A consciência despertada pelo olfato

O filho mais novo abastado notara o mesmo cheiro do casal Kim. Em outra cena, dizia Sr Park que o cheiro de Ki-taek era meio indescritível, tentou comparar com coisas que davam o sentido do nojo, do mofado e sujo, semelhante ao odor sentido nos trens, fato que sua esposa mal sabia notar, pois fazia anos que não andava de trem. Tudo isso aos ouvidos de Ki-taek, escondido embaixo da mesa. No dia seguinte, a esposa abastada, incomodada com o cheiro de Ki-taek, abria a janela do carro. Em todas estas cenas, era perceptível o incômodo do motorista. A raiva foi acumulando-se até que explodiu, em mais uma metamorfose.

Ao final do filme, numa carnificina aberta entre duas famílias pelo direito de servir a família Park, no belo jardim da mansão – não é necessário mais detalhes – Sr. Park se incomoda com o cheiro do rival, literalmente mortal, de Ki-taek e sua família. Um impulso incontrolável toma conta do motorista que enfia a faca no peito de Park. Aquela reação foi em nome tanto de si e sua família, como também em nome do rival: um auto-reconhecimento dos que frequentam os trens, um constante lembrete de sua condição social de miséria, igual também a de seu rival.

Mais uma metamorfose, dessa vez, não mais no estilo do filme, e sim no seu conteúdo. A rivalidade se transforma em consciência e solidariedade. Por trás de toda a competição sangrenta e absurda, Ki-taek se reconhece, por fim, em seu falso inimigo e ataca Park. No final, Ki-taek fica, literalmente, na mesma condição com aquele que competia: num calabouço, privado de qualquer bem estar.

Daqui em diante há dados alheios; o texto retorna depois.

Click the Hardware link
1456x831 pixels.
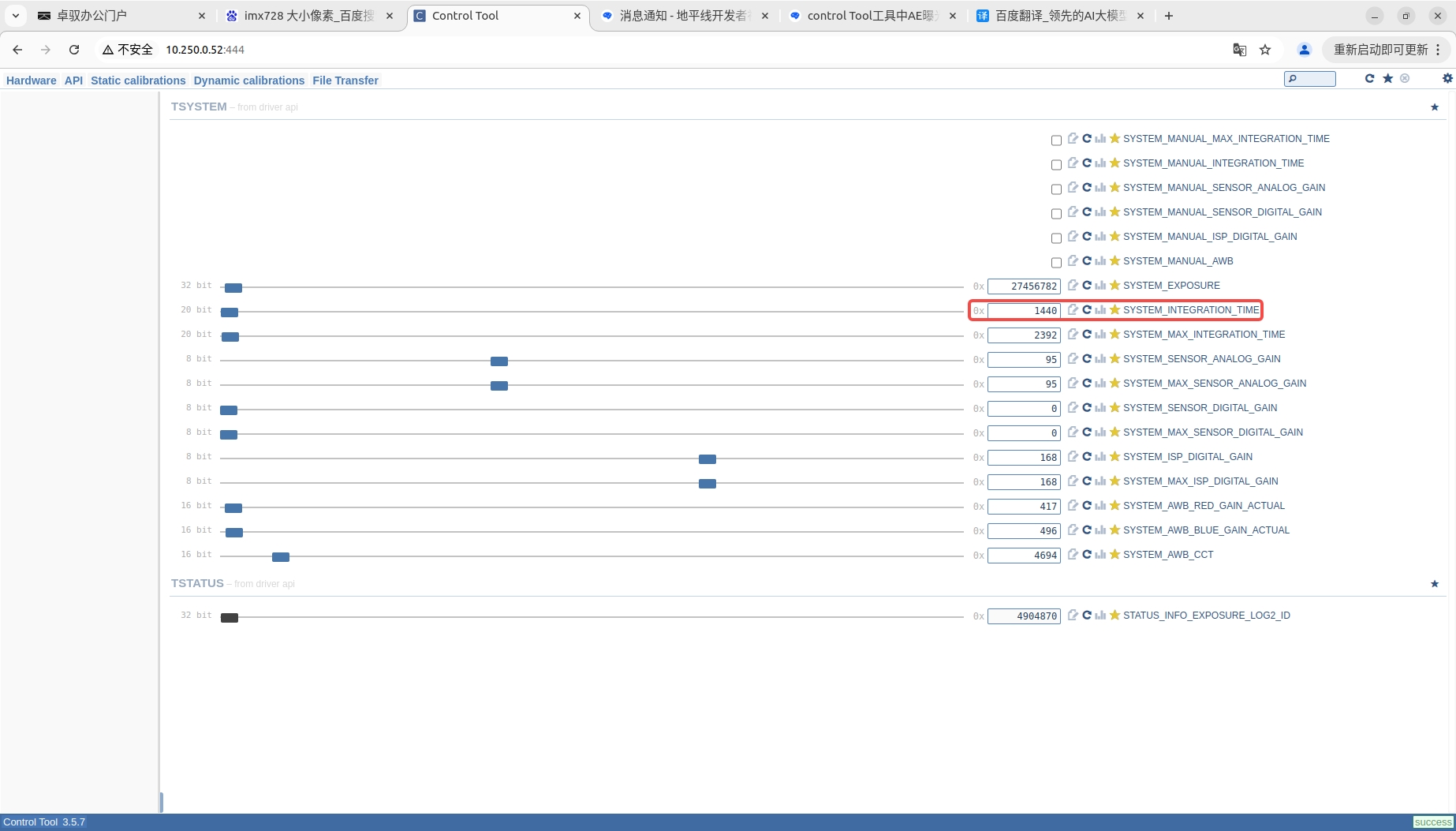click(31, 80)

O filme do começo ao fim debocha da moralidade. Embora incômodo, toda a malandragem da família Kim para conseguir os seus empregos é ofuscada diante da humilhação que a família de Ki-taek passa: seu ápice inaceitável foi simbolizado pela reação olfativa de nojo de Park. Em todo este confronto, o filme, no final das contas, coloca uma questão: quem são os verdadeiros parasitas? Não se trata de quem é menos “mal” ou “bonzinho” em suas ações.

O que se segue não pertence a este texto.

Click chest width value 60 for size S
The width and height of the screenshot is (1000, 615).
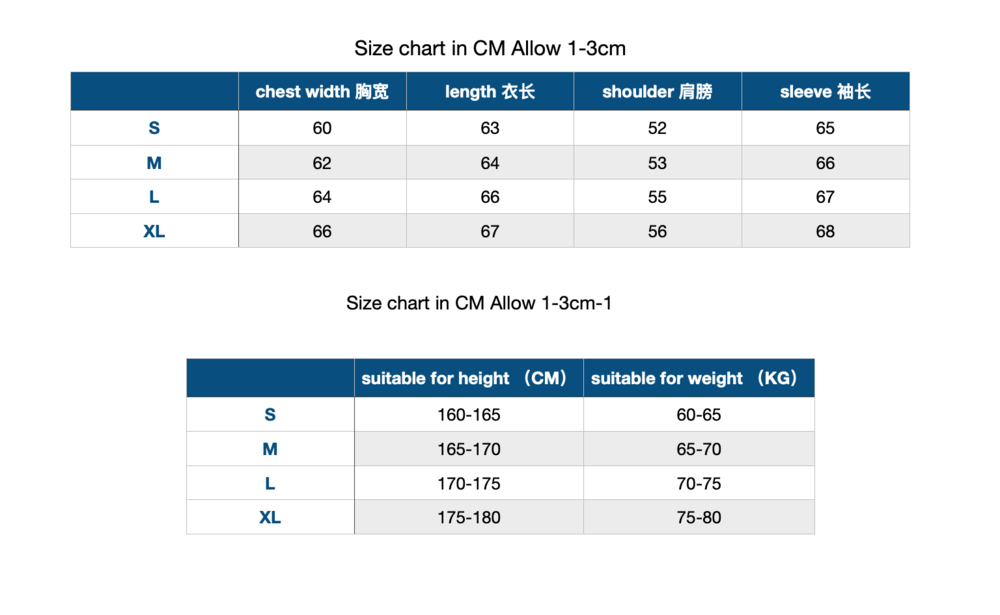click(322, 128)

Esqueçamos as mentiras, as passadas de perna dos Kim em sua busca por empregos dignos. Em todo o filme, foi na demonstração mais sutil de desprezo que se concentrou a maior crueldade: numa fungada, concentrava-se todo o ódio entre as classes sociais.

A familiaridade no distinto, a distinção no familiar

Para um espectador, habituado aos mesmos e velhos filmes de Hollywood, os quais cresci assistindo, “Parasita” gerou um turbilhão de reflexões contraditórias: uma linguagem tão distinta, uma realidade tão diferente, um filme tão exótico aos meus costumes, gerando reações de familiaridade. Problemas e contradições que podemos ver aqui na esquina de casa, também são fatos do outro lado do mundo.

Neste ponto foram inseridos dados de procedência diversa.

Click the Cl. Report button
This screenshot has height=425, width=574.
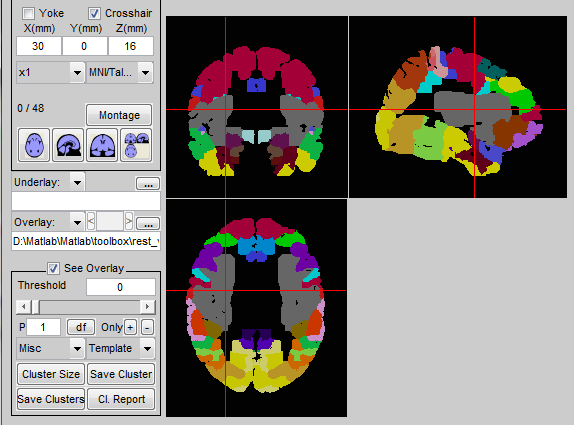[x=122, y=399]
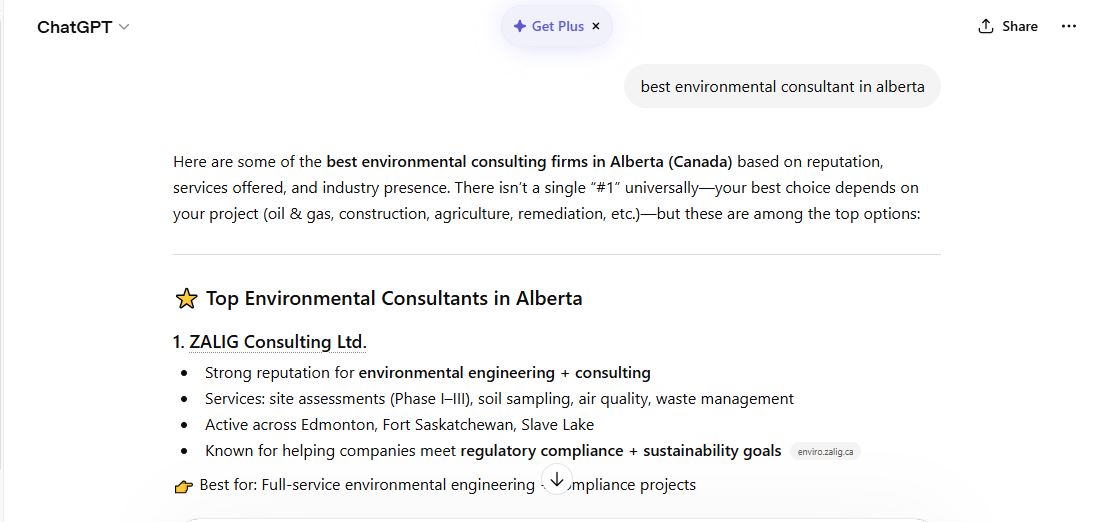
Task: Open the three-dot more options menu
Action: coord(1069,26)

Isto porque a imensa maioria da população mundial que depende de seu trabalho para sobreviver, mesmo tão divididos entre trabalhos formais e informais, terceirizados e efetivos, pelos muros das fronteiras nacionais ou diferenças culturais, estão conectados pela sua luta diária contra a miséria social, pela sobrevivência e garantia do pão de amanhã. O capitalismo é um sistema mundial, suas contradições se expressam de maneira universal assim como os problemas enfrentados pelos explorados.

Por outro lado, o que me é tão familiar aparece, agora, com total estranheza. Hollywood, Netflix, novelas, e uma longa lista, tudo aquilo com o qual fomos socializados e crescemos, é o que de fato está do outro lado do mundo, ou melhor, nas ilusões projetadas por aqueles que estão no topo do mundo. Os filmes assistidos por milhões, dos super heróis, dos mocinhos justiceiros, dos romances de princesas e príncipes, dos finais felizes, se desmoronam como aquilo que são: uma ilusão fictícia completamente distante de nossa realidade, na qual lutamos, sofremos, competimos, sem espaço para a “moral”, pela sobrevivência em meio a um sistema que depende da desigualdade social e sempre terá seus dilúvios contra os pobres e a negação dos finais felizes. Por isso também é necessário destruí-lo. Este fato, é válido no Brasil, na Coréia do Sul, em qualquer canto do mundo.